* WHAT NEEDS TO BE DONE: The line with "Given: Expand the Element Group submenu arrow" starts the range, and the last line of the listing ends it. Retype that range exactly, without pictures.
- - -
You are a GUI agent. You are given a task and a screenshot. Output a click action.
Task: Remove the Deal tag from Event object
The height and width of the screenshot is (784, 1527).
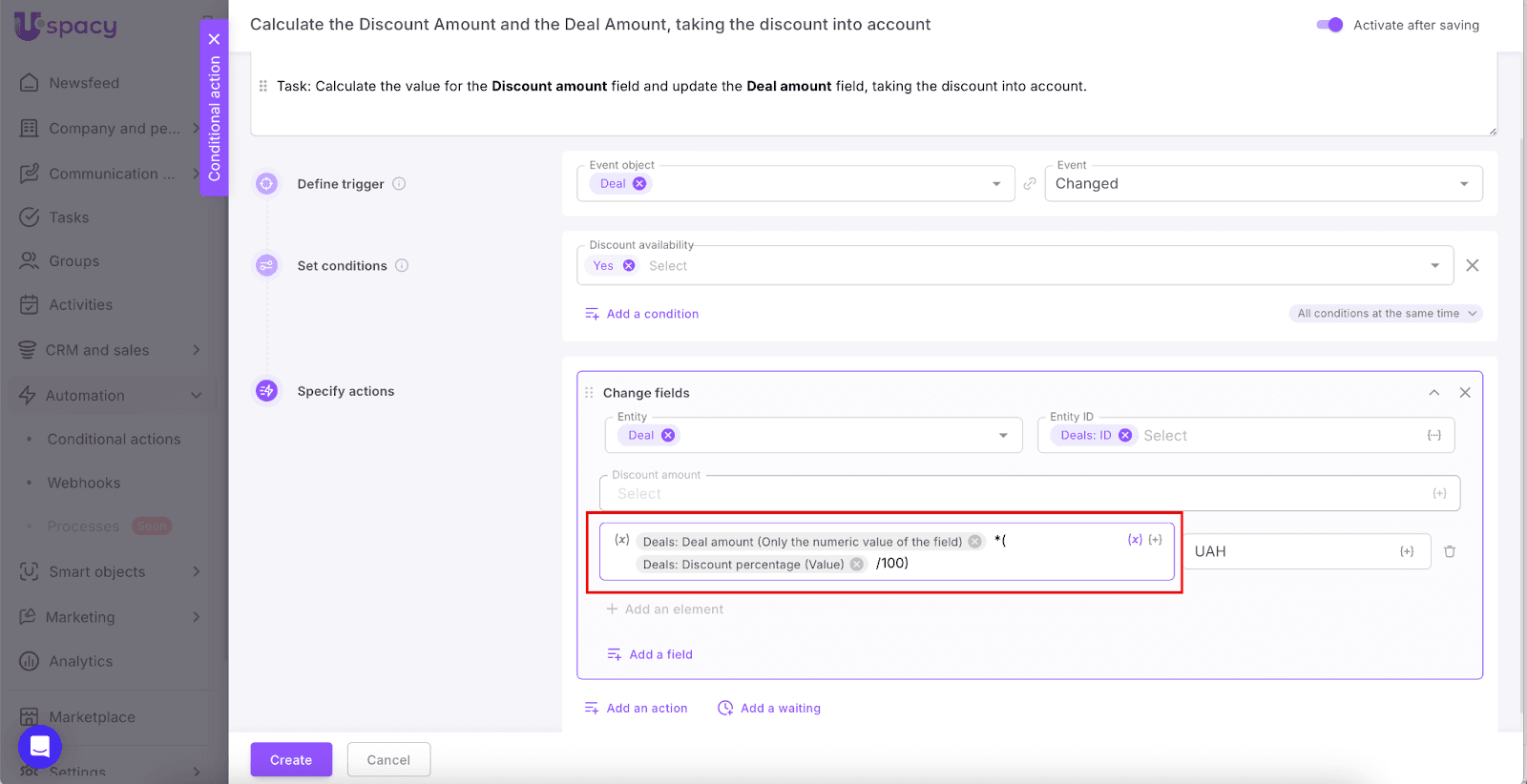click(x=639, y=184)

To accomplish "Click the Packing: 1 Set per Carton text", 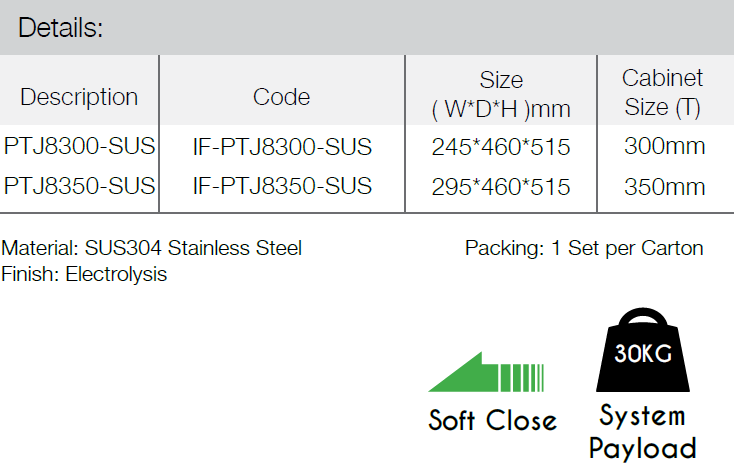I will pyautogui.click(x=584, y=248).
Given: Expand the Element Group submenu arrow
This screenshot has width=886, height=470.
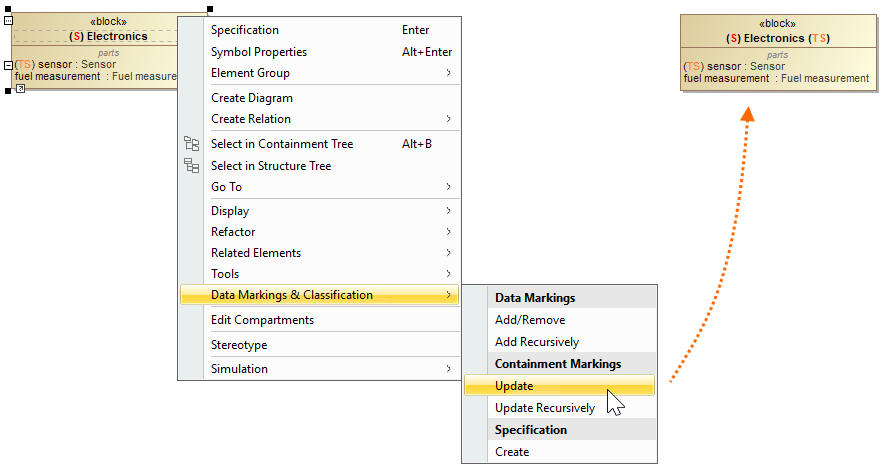Looking at the screenshot, I should coord(448,73).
- - -
* RESULT OF THIS TASK:
Given: Expand the Element Group submenu arrow
This screenshot has width=886, height=470.
Looking at the screenshot, I should coord(448,73).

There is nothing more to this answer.